● PROBLEM TO WORK ON
Can you pull out each line of the data below that includes the word "will"?

START GIVEN RECORDS

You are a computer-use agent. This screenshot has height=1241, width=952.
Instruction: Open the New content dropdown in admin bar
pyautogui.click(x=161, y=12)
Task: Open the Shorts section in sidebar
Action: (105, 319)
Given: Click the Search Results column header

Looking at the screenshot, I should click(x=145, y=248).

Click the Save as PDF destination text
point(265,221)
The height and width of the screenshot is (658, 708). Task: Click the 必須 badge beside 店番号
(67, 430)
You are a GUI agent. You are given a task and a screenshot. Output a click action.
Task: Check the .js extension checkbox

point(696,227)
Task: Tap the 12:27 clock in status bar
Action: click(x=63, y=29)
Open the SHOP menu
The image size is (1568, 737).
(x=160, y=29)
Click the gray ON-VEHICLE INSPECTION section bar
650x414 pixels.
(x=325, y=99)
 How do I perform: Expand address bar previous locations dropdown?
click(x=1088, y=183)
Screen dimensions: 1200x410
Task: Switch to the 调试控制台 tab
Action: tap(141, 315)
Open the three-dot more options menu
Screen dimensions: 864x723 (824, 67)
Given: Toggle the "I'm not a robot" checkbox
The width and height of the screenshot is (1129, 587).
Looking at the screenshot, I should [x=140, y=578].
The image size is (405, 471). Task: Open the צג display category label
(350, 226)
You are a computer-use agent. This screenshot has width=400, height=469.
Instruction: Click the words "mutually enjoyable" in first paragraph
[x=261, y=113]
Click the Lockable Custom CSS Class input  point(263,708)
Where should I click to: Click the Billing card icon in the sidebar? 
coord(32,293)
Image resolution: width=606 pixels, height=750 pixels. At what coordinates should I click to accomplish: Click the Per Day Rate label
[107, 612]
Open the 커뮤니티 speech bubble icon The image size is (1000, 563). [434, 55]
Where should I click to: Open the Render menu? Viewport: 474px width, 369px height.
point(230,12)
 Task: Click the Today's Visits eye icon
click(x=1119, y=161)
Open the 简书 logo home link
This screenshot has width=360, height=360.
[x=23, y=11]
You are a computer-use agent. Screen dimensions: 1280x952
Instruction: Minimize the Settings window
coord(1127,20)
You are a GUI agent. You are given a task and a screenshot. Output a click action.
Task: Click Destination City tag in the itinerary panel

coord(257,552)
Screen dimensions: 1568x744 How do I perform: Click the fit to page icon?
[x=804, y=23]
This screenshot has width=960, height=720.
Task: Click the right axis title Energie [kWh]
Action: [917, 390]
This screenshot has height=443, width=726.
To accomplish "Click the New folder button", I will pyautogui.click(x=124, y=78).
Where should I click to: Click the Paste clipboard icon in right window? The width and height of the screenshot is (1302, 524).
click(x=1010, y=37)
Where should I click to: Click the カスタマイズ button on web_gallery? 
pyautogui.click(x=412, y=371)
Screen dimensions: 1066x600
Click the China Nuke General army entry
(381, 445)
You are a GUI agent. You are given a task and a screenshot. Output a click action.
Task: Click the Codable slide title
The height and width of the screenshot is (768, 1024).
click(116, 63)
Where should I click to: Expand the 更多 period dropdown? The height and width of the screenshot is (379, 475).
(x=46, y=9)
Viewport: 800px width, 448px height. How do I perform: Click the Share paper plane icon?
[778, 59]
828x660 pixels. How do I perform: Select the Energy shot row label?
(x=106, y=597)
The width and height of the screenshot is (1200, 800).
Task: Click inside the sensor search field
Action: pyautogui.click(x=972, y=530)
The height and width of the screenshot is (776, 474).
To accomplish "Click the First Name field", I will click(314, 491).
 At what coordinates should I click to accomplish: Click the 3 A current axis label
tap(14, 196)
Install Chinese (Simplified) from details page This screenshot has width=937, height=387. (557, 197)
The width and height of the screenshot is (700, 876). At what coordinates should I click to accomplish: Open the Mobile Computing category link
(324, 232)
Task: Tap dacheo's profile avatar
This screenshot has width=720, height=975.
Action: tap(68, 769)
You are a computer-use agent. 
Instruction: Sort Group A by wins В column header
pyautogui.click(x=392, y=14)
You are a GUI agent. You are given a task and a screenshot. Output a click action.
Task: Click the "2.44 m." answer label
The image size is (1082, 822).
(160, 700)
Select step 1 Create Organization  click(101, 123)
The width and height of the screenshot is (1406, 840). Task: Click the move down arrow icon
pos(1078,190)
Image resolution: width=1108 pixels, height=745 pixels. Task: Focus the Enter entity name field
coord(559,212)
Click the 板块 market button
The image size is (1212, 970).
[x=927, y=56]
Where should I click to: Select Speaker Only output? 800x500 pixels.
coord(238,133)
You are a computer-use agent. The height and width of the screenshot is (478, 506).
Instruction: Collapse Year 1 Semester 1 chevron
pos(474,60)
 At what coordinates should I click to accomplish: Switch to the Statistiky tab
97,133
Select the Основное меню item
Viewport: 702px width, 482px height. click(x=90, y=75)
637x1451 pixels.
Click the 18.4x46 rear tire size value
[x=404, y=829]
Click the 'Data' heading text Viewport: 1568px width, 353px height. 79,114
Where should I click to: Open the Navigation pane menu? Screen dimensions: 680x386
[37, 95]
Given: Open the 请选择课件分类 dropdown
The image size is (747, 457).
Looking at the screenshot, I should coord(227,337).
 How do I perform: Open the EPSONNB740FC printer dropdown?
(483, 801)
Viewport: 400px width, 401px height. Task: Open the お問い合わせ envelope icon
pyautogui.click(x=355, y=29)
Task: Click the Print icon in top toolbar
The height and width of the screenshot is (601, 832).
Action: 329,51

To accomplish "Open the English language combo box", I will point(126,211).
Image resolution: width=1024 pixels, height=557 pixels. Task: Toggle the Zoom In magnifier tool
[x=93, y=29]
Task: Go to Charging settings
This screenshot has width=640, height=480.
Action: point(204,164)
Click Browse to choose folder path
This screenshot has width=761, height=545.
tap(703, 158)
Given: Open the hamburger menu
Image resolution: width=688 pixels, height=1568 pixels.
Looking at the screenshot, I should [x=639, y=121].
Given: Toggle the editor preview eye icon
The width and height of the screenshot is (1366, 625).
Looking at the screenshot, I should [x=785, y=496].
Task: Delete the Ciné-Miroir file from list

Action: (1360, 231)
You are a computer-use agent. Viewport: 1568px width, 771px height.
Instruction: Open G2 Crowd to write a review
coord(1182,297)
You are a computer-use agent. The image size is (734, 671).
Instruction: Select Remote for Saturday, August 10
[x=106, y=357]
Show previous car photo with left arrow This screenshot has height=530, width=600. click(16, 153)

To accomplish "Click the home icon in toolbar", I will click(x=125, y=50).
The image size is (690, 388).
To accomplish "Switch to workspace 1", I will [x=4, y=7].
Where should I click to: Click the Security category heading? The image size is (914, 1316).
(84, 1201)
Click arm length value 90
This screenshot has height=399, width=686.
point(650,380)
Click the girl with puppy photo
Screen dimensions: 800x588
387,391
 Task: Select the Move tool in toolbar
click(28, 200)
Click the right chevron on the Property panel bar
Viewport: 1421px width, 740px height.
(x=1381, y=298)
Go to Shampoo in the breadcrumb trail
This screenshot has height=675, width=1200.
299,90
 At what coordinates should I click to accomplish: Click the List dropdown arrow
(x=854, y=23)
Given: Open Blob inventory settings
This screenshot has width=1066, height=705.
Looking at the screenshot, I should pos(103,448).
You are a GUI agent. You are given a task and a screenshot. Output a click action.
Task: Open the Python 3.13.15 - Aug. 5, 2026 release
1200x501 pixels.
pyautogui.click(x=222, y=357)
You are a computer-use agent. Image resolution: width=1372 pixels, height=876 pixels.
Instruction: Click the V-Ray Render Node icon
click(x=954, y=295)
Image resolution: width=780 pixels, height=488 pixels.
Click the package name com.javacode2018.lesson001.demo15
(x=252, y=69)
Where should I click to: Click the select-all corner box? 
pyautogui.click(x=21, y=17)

END GIVEN RECORDS

● SOLUTION TO THIS EXERCISE
To accomplish "Click the New folder button", I will pyautogui.click(x=124, y=78).
To accomplish "Click the First Name field", I will click(314, 491).
To accomplish "Open the English language combo box", I will point(126,211).
To accomplish "Click the home icon in toolbar", I will click(x=125, y=50).
To accomplish "Switch to workspace 1", I will [x=4, y=7].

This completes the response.